# New Problems for State Game Area



## Doubtndude (Apr 9, 2009)

Not sure how many hunt the State Game area in Ruby Hills section of Saint Clair County but there "used" to be a way to get into the back section that butted up to the "Old Ford Estate" well heres the artical out of the local newspaper today :

CLYDE TWP. -- Drive just a thousand feet or so down Feick Road off Wildcat Road and a 3½-foot deep, 5-foot wide trench and a steel pipe will block further progress.












But Clyde Township, the St. Clair County Road Commission and a resident, Ralph Scofield, plan to file suit in circuit court this week to get it reopened, Gary Fletcher, a lawyer representing the group, said.
At issue is whether the family that put the blockade in the way -- Justin and Elizabeth Perdue -- has the right to keep people off the road.
Elizabeth Perdue, 26, of Kimball Township said she has no doubt: It's her land.
"I think we are in the right, absolutely," she said.

Dataset excerpt =
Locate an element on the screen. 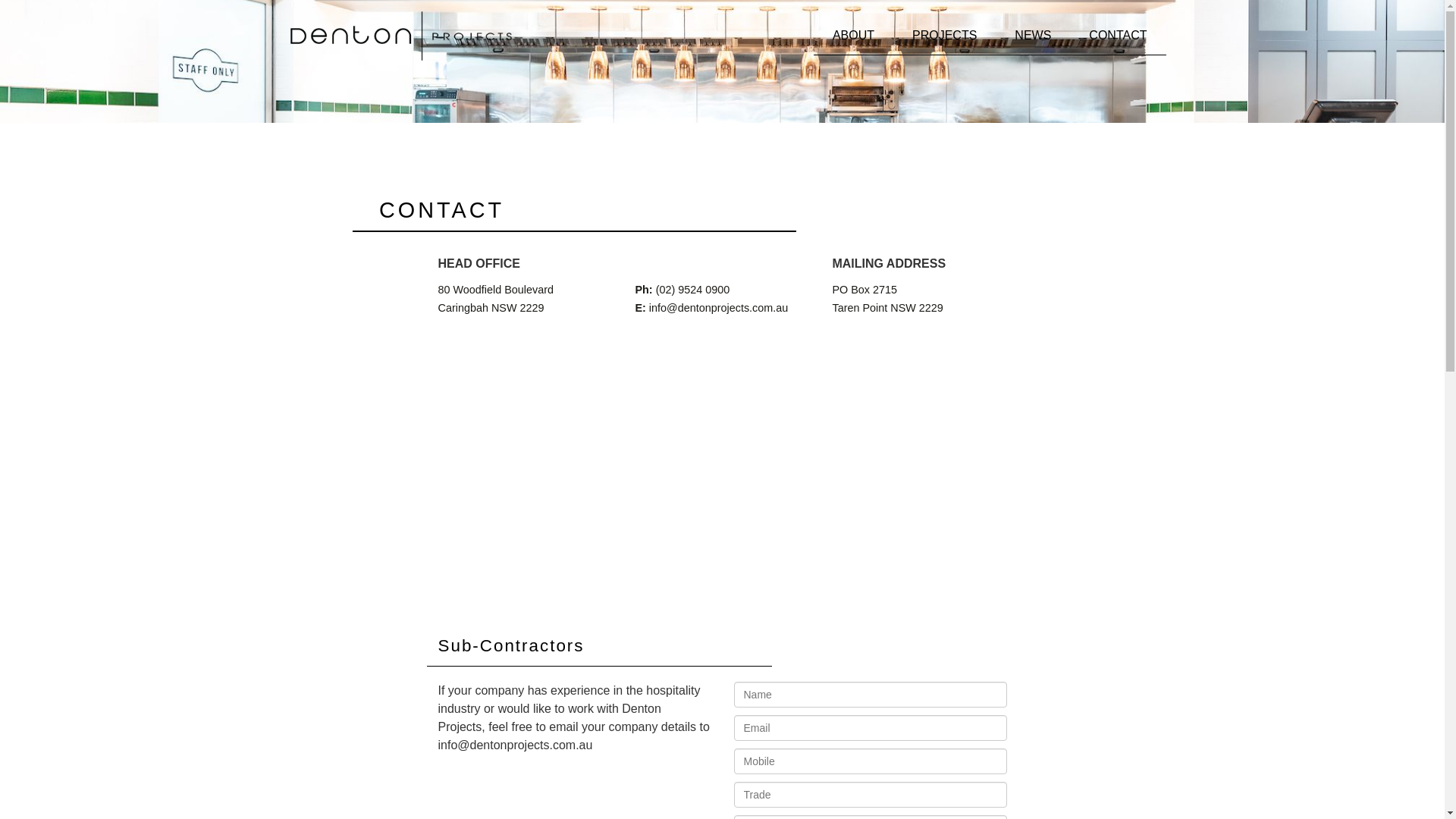  'NEWS' is located at coordinates (1032, 34).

Work instructions =
**A)** In the post about the blocked road, rewrite everything from "# New Problems" down to "block further progress.", changing "trench" to "ditch".
**B)** According to the post about the blocked road, how deep and how wide is the trench?
**C)** Translate this sentence from the post about the blocked road into Spanish: "Elizabeth Perdue, 26, of Kimball Township said she has no doubt: It's her land."

Correct answers =
**A)**
# New Problems for State Game Area



## Doubtndude (Apr 9, 2009)

Not sure how many hunt the State Game area in Ruby Hills section of Saint Clair County but there "used" to be a way to get into the back section that butted up to the "Old Ford Estate" well heres the artical out of the local newspaper today :

CLYDE TWP. -- Drive just a thousand feet or so down Feick Road off Wildcat Road and a 3½-foot deep, 5-foot wide ditch and a steel pipe will block further progress.

**B)** It is 3½ feet deep and 5 feet wide.

**C)** Elizabeth Perdue, de 26 años, de Kimball Township, dijo que no tiene ninguna duda: la tierra es suya.